Namibia Trade office was opened in Chennai under the India Namibia Trade Forum with support from the IATC. The office was inaugurated byeconomic diplomacy, Gabriel Sinimbo the high commissioner of Namibia in India and the president of the IATC Dr. Asif Iqbal. The trade Delegation from Telangana for Pharma and Diamond sectors was announced to Namibia by the high commissioner of Namibia. In September 2022, IETO Delegation visited Namibia for the Mining Expo and participated in the India Namibia Conference which also saw the appointment of Kamaldeep Gill as Agriculture Commissioner of the India Africa Trade Council.

Ghana

In March 2021, Ghana Trade center was inaugurated by high commissioner of Ghana in Bengaluru, Sebastian Beliwine. The delegation also offered to set up a food processing unit and IT institute in Ghana. In August 2021, Dr James Rajamani, CEO of Kingdom Exim Group, has been sworn into the office of the representative of the IATC West Africa Region.
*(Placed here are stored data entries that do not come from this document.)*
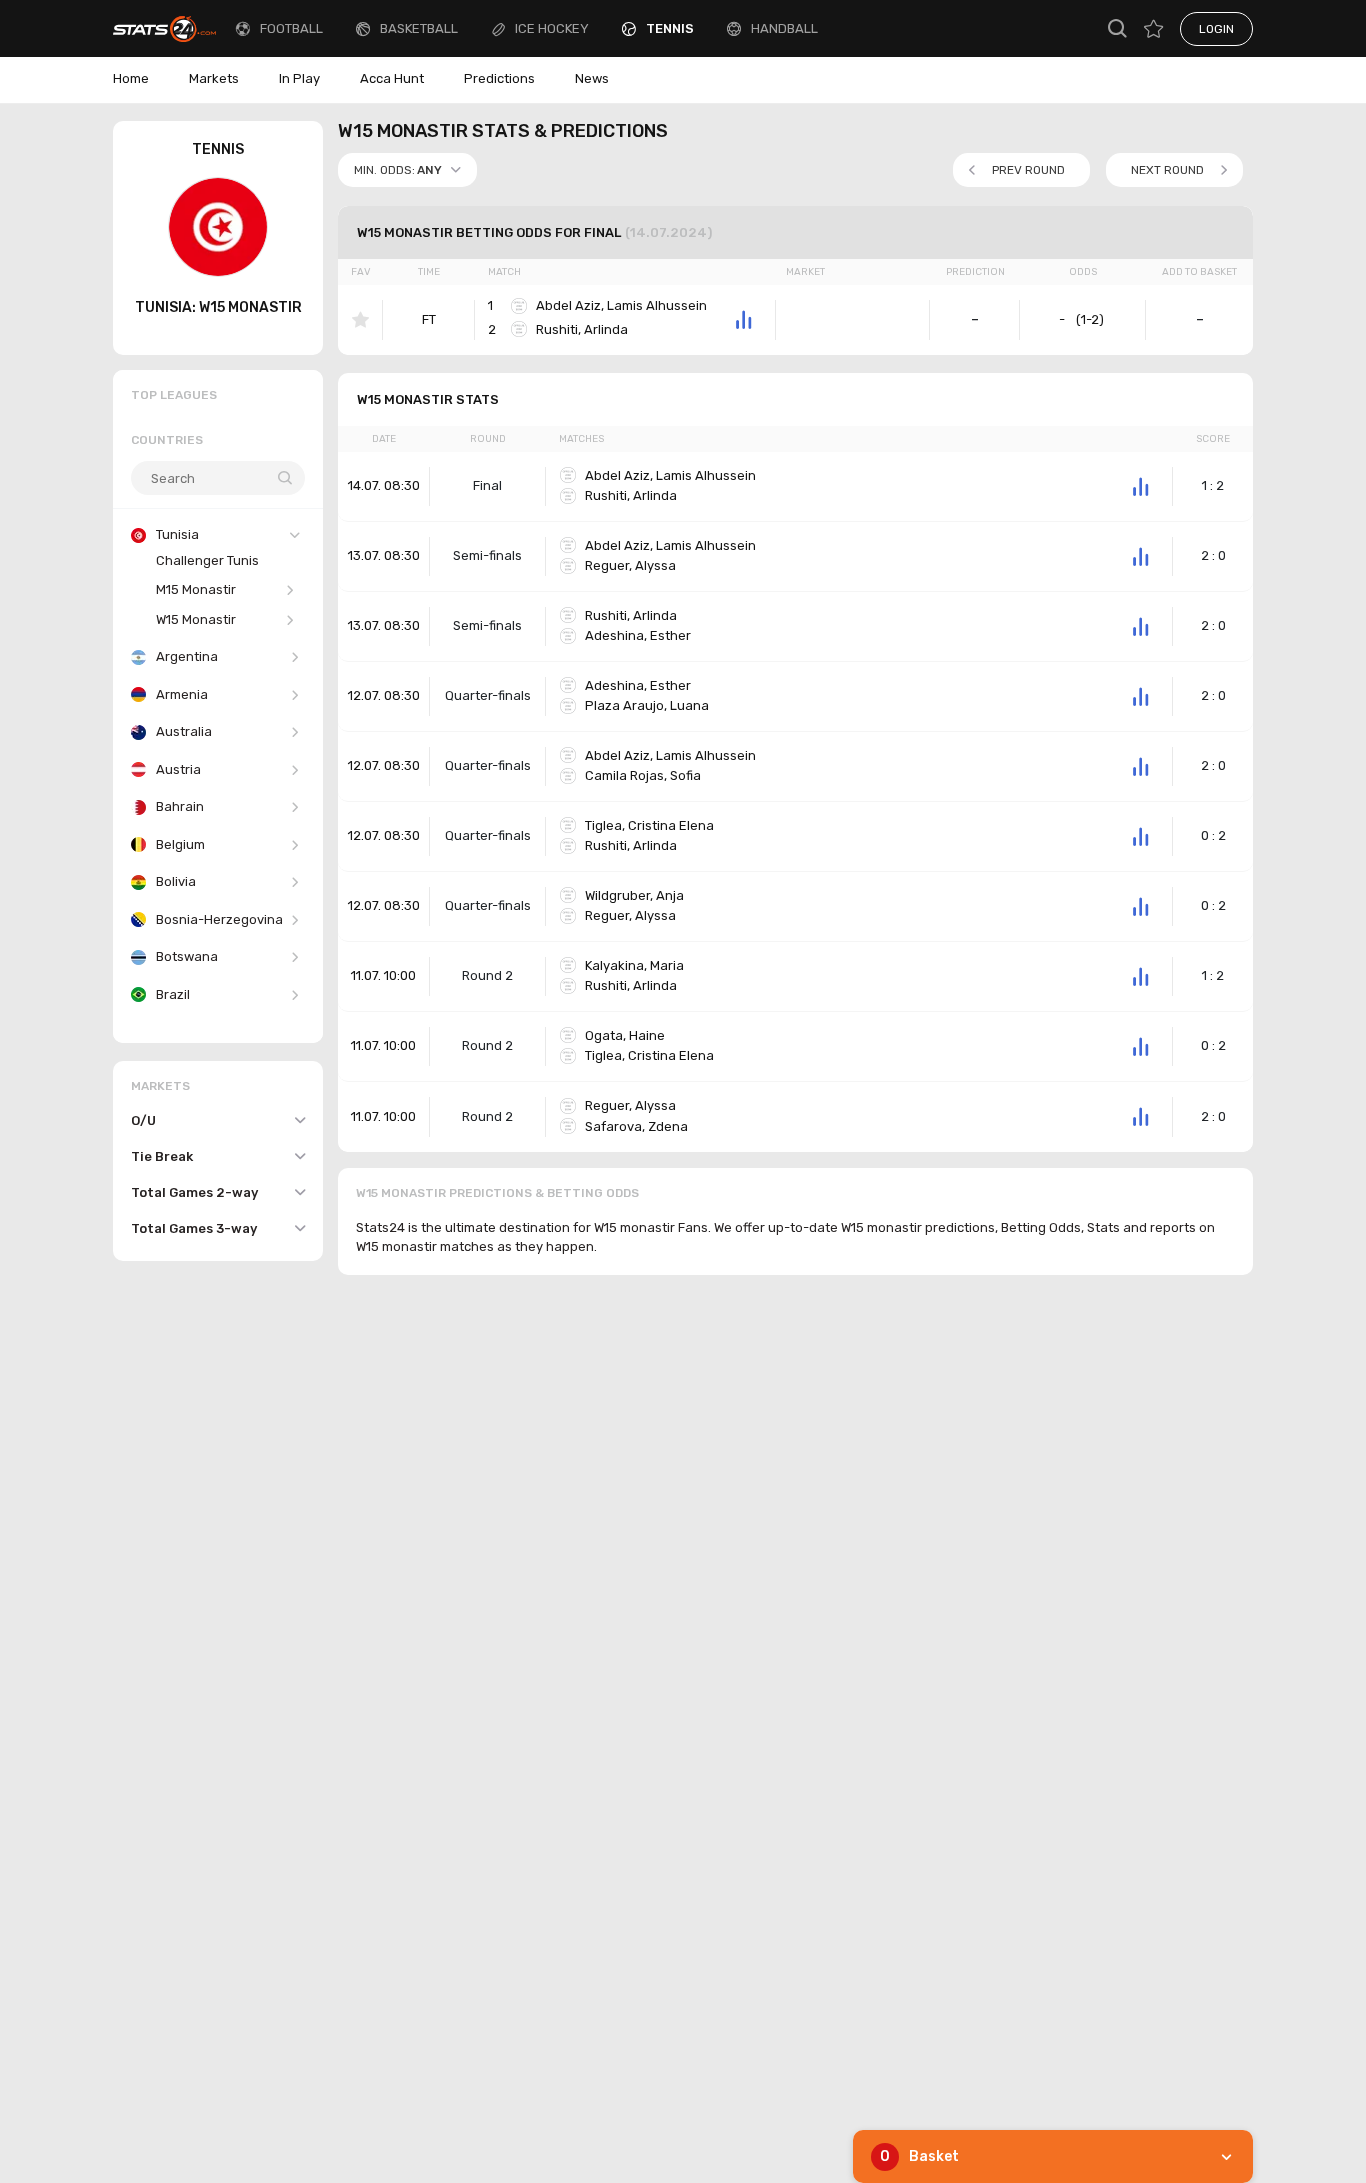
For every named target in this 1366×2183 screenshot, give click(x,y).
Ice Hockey (552, 28)
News (592, 78)
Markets (214, 78)
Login (1216, 29)
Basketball (419, 28)
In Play (299, 78)
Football (291, 28)
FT (429, 319)
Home (131, 78)
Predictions (499, 78)
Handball (784, 28)
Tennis (670, 28)
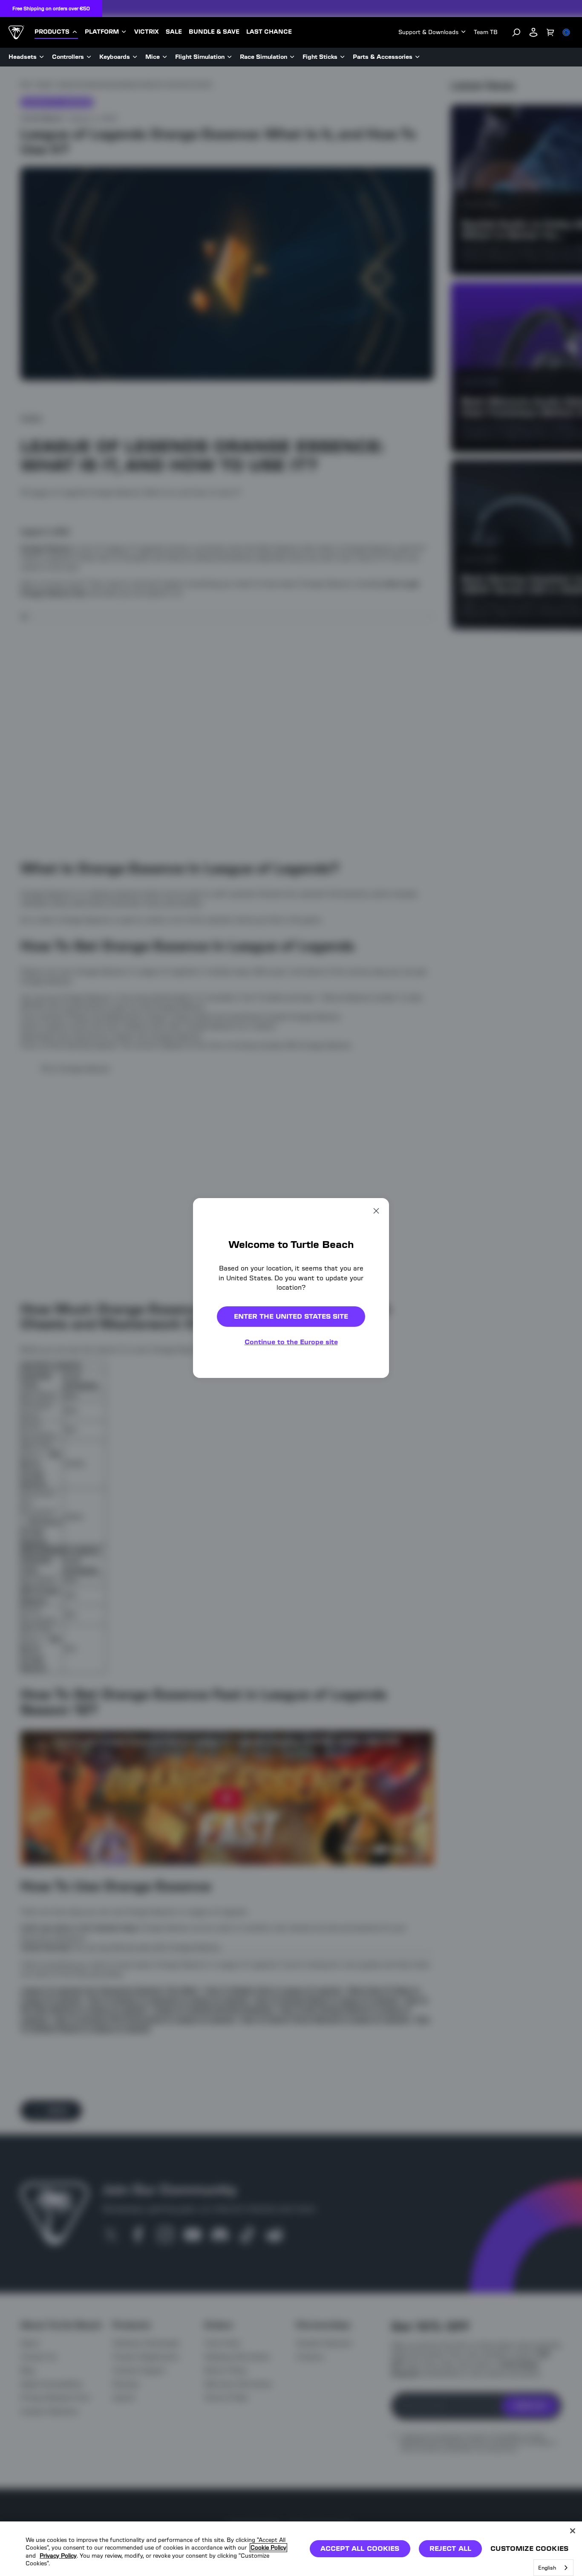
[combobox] (553, 2567)
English (547, 2567)
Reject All (450, 2548)
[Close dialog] (376, 1210)
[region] (291, 2548)
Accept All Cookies (360, 2548)
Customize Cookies (529, 2548)
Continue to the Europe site (291, 1342)
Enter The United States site (291, 1316)
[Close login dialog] (370, 1486)
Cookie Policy (268, 2547)
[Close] (572, 2530)
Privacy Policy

Jeremiah Quayson has been appointed director of corporate affairs for West Africa at India Africa trade council and honored lifetime honorary membership of the council. In October 2022, The Indian delegation visited Ghana to inaugurate the office of the Central and Western Africa as Headquarter of IATC Central and West Africa, along with The Gã Mantse, Nii Tackie Teiko Tsuru II, and the Deputy Minister of Trade and Industry, Michael Okyere Baafi.

Libya

In June 2021, a cooperation agreement was signed between IETO and the Libya African Business Council in Tunis. The agreement focuses on cooperation in the field of IT, Healthcare and academic institutes.

Lesotho

In June 2022, MOU was signed between Indian Economic Trade Organization and the High Commission of Lesotho in New Delhi represented by the foreign minister of Lesotho Matsepo Ramakoe and the high commissioner to India Lineo Irene Molise.

Gabon

In August 2022, The India Gabon Business Council was launched on the National Day of Gabon. MOU was signed between the Indian Economic Trade Organization and the Embassy of Gabon represented by the Charge D'Affaires Josephine Patricia Ntyam.

Zimbabwe

In 2021, An Indian Trade Organisation delegation visited Zimbabwe. The delegation was welcomed by Zimbabwe National Chamber of Commerce (ZNCC) and Zimbabwe India Trade Council. Vishal Nagesh is appointed as the vice chairman of the Zimbabwe India Trade Council. In May 2022, First Lady of Zimbabwe Dr. Auxillia Mnangagwa, visited India along with 23 member delegation on behalf of the Angel of Hope Foundation, she was received by IETO president Asif Iqbal, Amararam Gurjar, Director (East and South Africa Division) Ministry of External Affairs, Govt of India and the Ambassador of Zimbabwe to India Dr. Majoni Godfrey Chipare.